Republicans argue, and most experts agree, that federal entitlement programs like Medicare, Medicaid, and Social Security require significant reform if they are to remain solvent for future generations. House Budget Committee chairman Paul Ryan (R., Wis.) authored a fiscal year 2012 budget that included a sweeping overhaul of Medicare and Medicaid, as well as a framework to reform Social Security.

Democrats, meanwhile, have accused Republicans of wanting to "balance the budget on the backs of working families, the elderly, the sick, the children, and the poor." However, they have failed to offer any alternatives to GOP proposals.

Sen. Chuck Schumer (D., N.Y.), who runs the Senate Democrats’ political messaging operation, has argued that putting forward a competing proposal is "not the point." House Minority Leader Nancy Pelosi (D., Calif.) told Sargent in a May 2011 interview, "We have a plan; it’s called Medicare."

Democratic unwillingness to confront the issue comes despite repeated warning from experts that doing nothing to shore up federal entitlement programs would have catastrophic consequences for the fiscal health of the country.

Data from the Congressional Budget Office illustrates the central role of entitlement spending as it relates to the national debt.

According to the White House’s Office of Management and Budget, current policy puts the country on a path to exploding national debt.

Treasury Secretary Timothy Geithner has admitted that even if President Obama’s most recent budget resolution—the most expensive in United States history—were to be enacted, the country would still face "unsustainable commitments" in Medicare and Medicaid. He has also warned that lawmakers need to act "sooner rather than later" to reform the programs.

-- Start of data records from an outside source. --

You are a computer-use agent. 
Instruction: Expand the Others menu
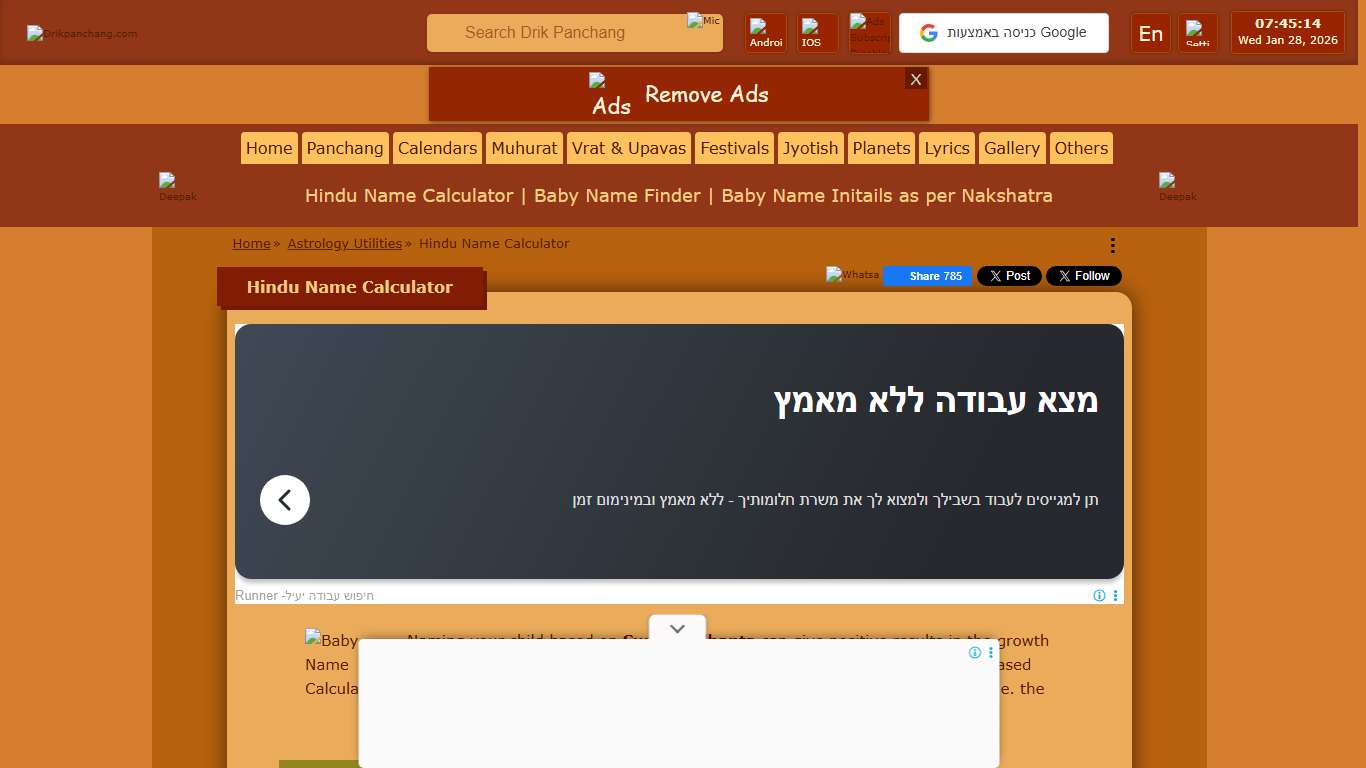pyautogui.click(x=1081, y=148)
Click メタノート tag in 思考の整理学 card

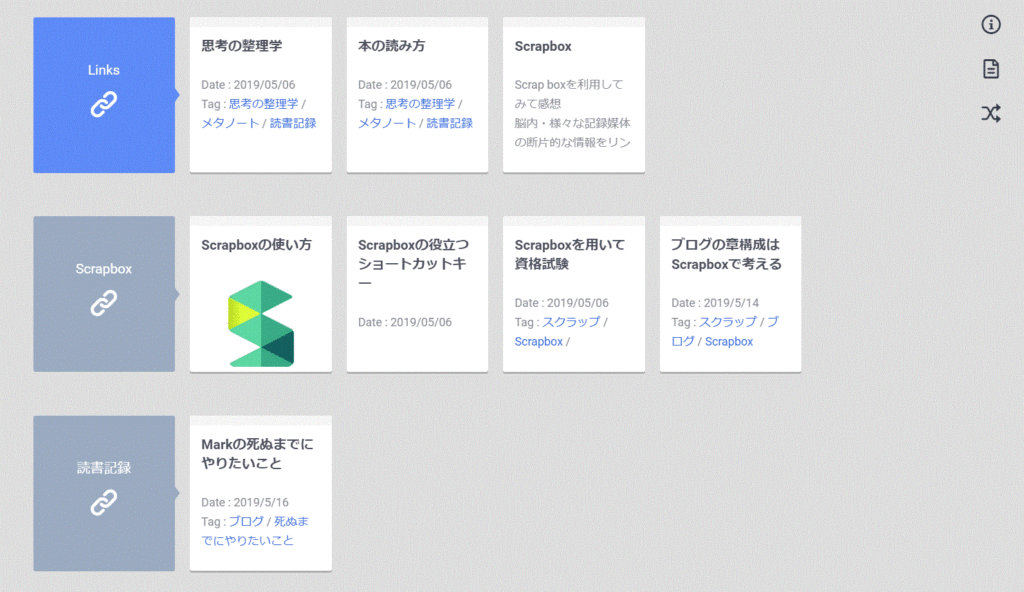click(x=231, y=123)
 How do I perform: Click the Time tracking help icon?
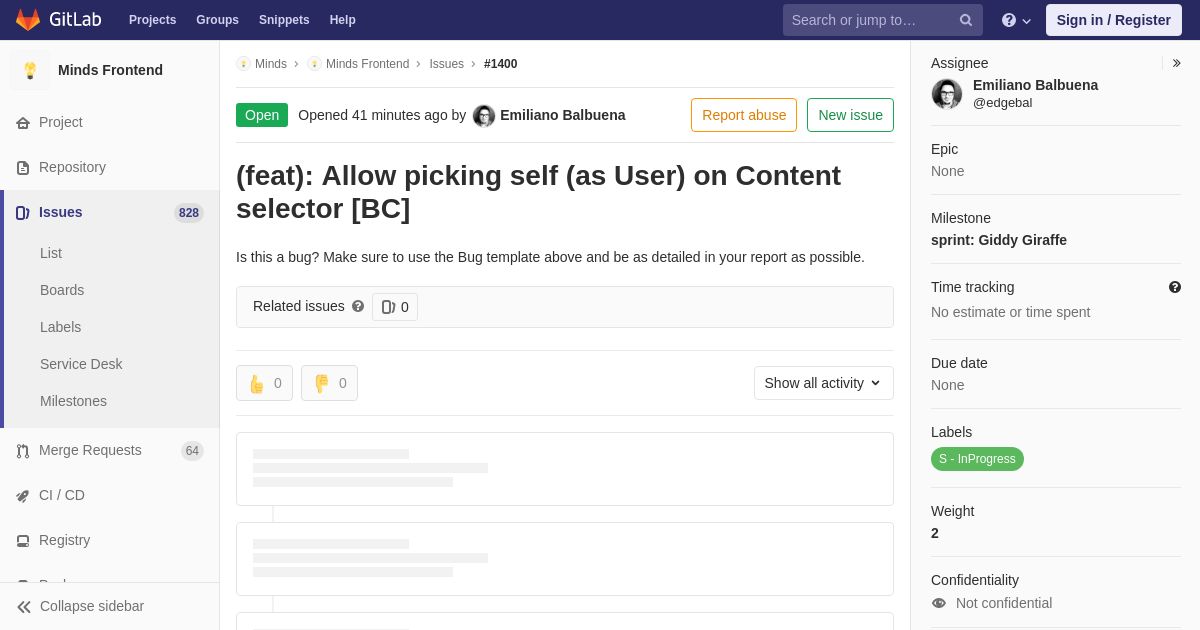(x=1175, y=287)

The Medicare and Social Security Trustees projected in their 2011 annual report that the Medicare trust fund will run out of money in 2024, five years earlier than was forecast in the previous year’s report. The Social Security trust fund will run dry in 2036, also earlier than was previously predicted.

One Democrat, Sen. Ron Wyden (D., Ore.), has broken ranks with his colleagues on the issue of entitlement reform. He recently teamed up with Ryan in an effort to advance a bipartisan plan to save Medicare from insolvency.

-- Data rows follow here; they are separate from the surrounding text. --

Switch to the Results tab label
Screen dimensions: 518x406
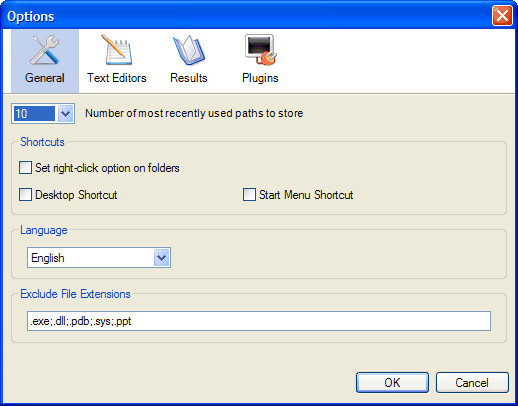point(189,78)
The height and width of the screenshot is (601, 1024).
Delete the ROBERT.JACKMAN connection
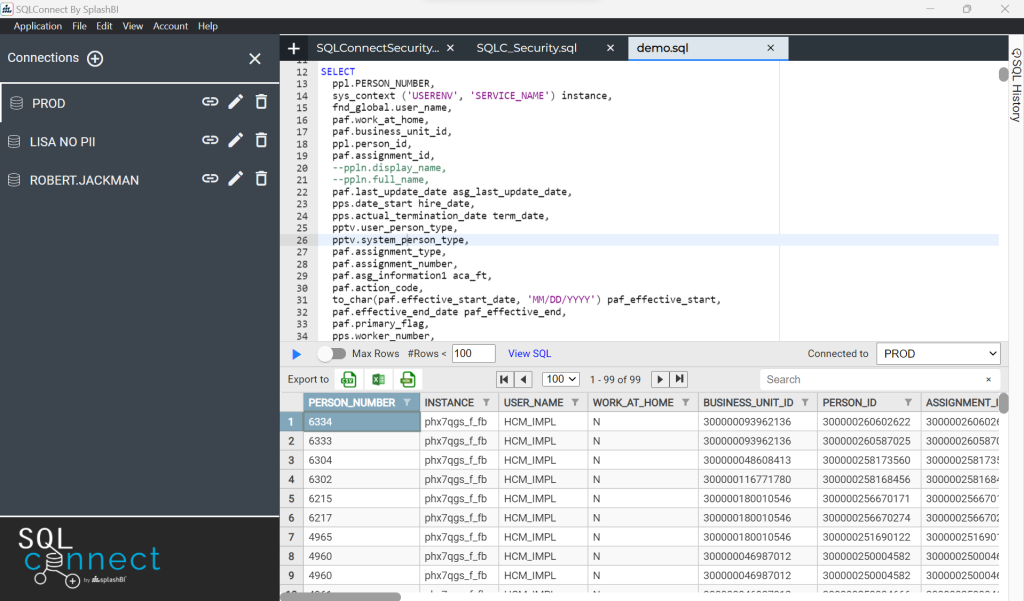tap(261, 180)
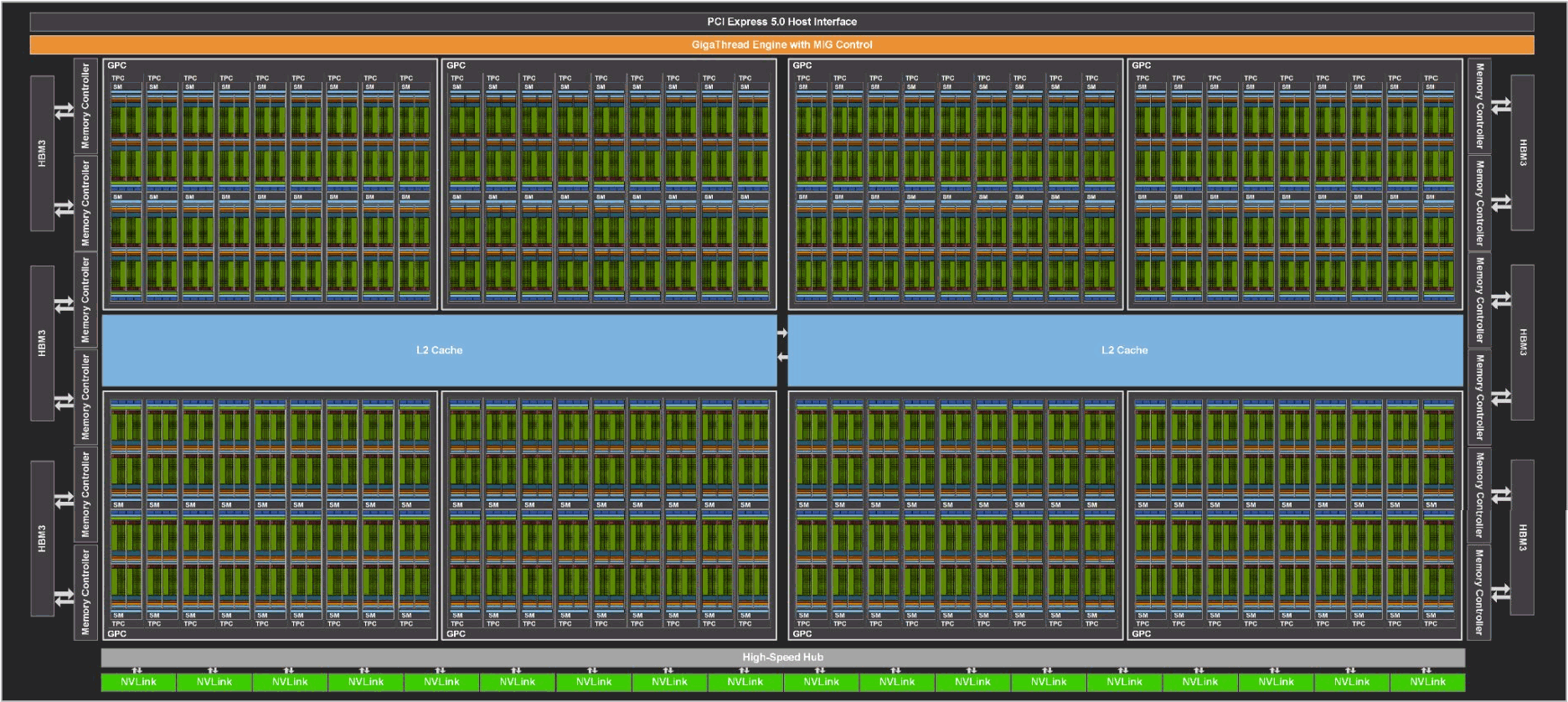1568x702 pixels.
Task: Click the leftmost NVLink block
Action: click(x=138, y=682)
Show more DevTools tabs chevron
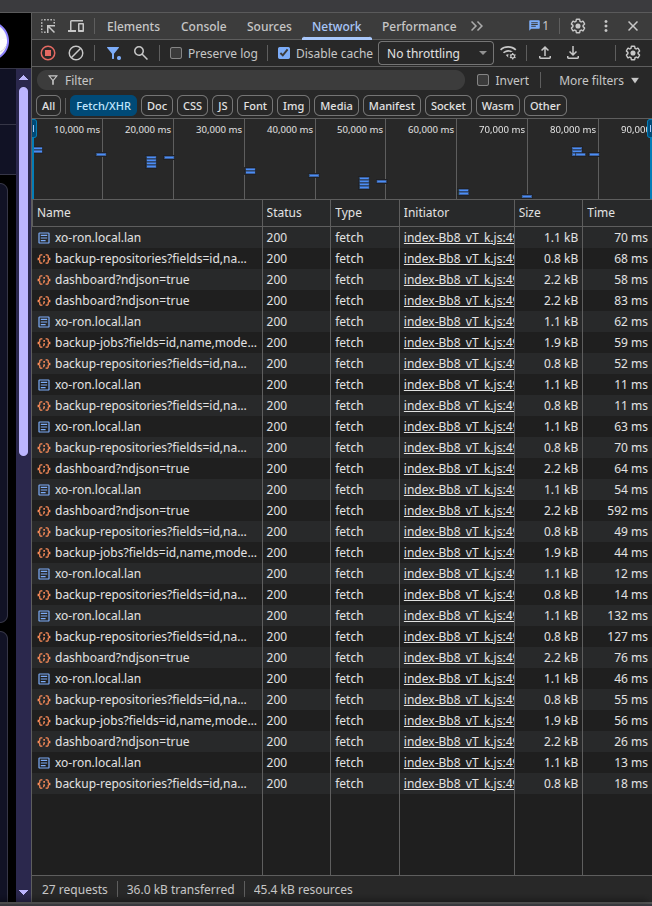 pyautogui.click(x=476, y=27)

Wyden’s efforts were not well received by his fellow Democrats, however. "What they’re trying to do is put lipstick on a pig," Pelosi said.

White House press secretary Jay Carney said the plan would "end Medicare as we know it."

Some Democrats argue that there is no need to reform Medicare because the new health care law contains a provision that essentially solves the problem. The Affordable Care Act calls for the creation of an Independent Payment Advisory Board (IPAB)—a 15-member panel of political appointees tasked with keeping Medicare costs below a set rate of inflation.

The Center for American Progress, a liberal think tank, recently described IPAB as "essential" to controlling government healthcare spending.

However, a bipartisan array of IPAB opponents charge that the board will be forced to ration care in order to meet its goals, and will transfer decision-making power away from elected officials and into the hands of government bureaucrats.

The House Energy and Commerce Committee voted to repeal IPAB Tuesday morning. The repeal is expected to pass with bipartisan support once it reaches the floor of the House.

When it comes to Social Security, Democrats have been just as reluctant. Stephen C. Goss, chief actuary for the Social Security Administration, recently warned members of the House Budget Committee of the steep cuts that await future beneficiaries unless Congress takes action to shore up the program’s finances.

"Our trustees and everybody who speaks on this has opined extensively about the value of acting sooner rather than later, so that we can have gradual changes phased in and we have more options if we act relatively soon," Goss said to Congress.

Despite these warnings, however, top Democrats are content to wait it out.

"Let’s worry about Social Security when it’s a problem," Senate Majority Leader Harry Reid (D., Nev.) told a group of activists gathered at the Capitol in October 2011. "Today, it is not a problem."

"Two decades from now, I’m willing to take a look at it, but I’m not willing to take a look at it right now," he told MSNBC’s Lawrence O’Donnell last March.